What is expected: Copy the data starting with the line that contains "Given: Toggle visibility" and going on through the line that contains "Looking at the", swapping "variant" for "version" and leaving everything else unchanged.

Supplied data:
........
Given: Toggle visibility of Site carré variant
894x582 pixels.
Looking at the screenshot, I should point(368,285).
........
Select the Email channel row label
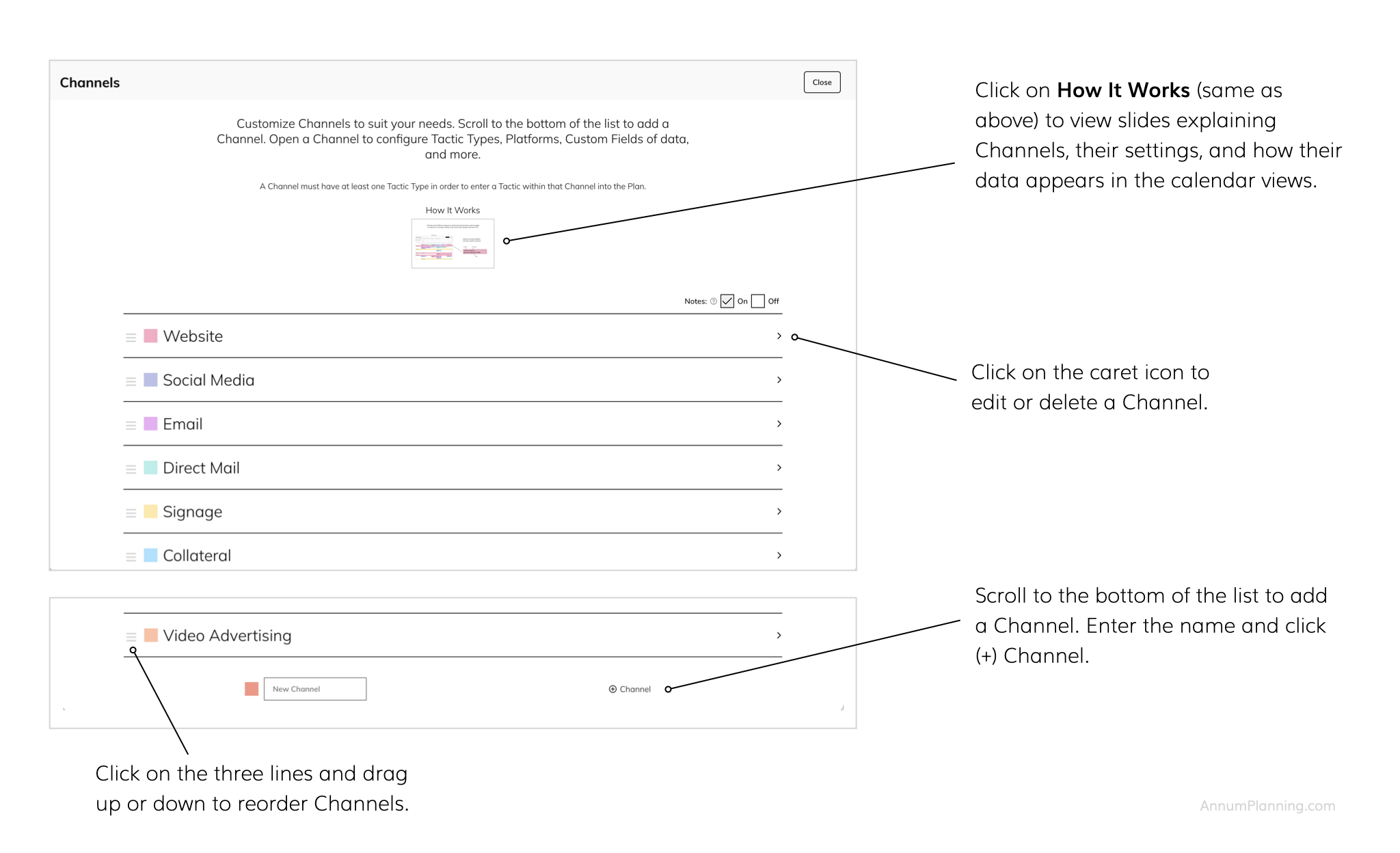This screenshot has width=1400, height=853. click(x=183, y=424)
........
Completed task:
Given: Toggle visibility of Site carré version
894x582 pixels.
Looking at the screenshot, I should point(368,285).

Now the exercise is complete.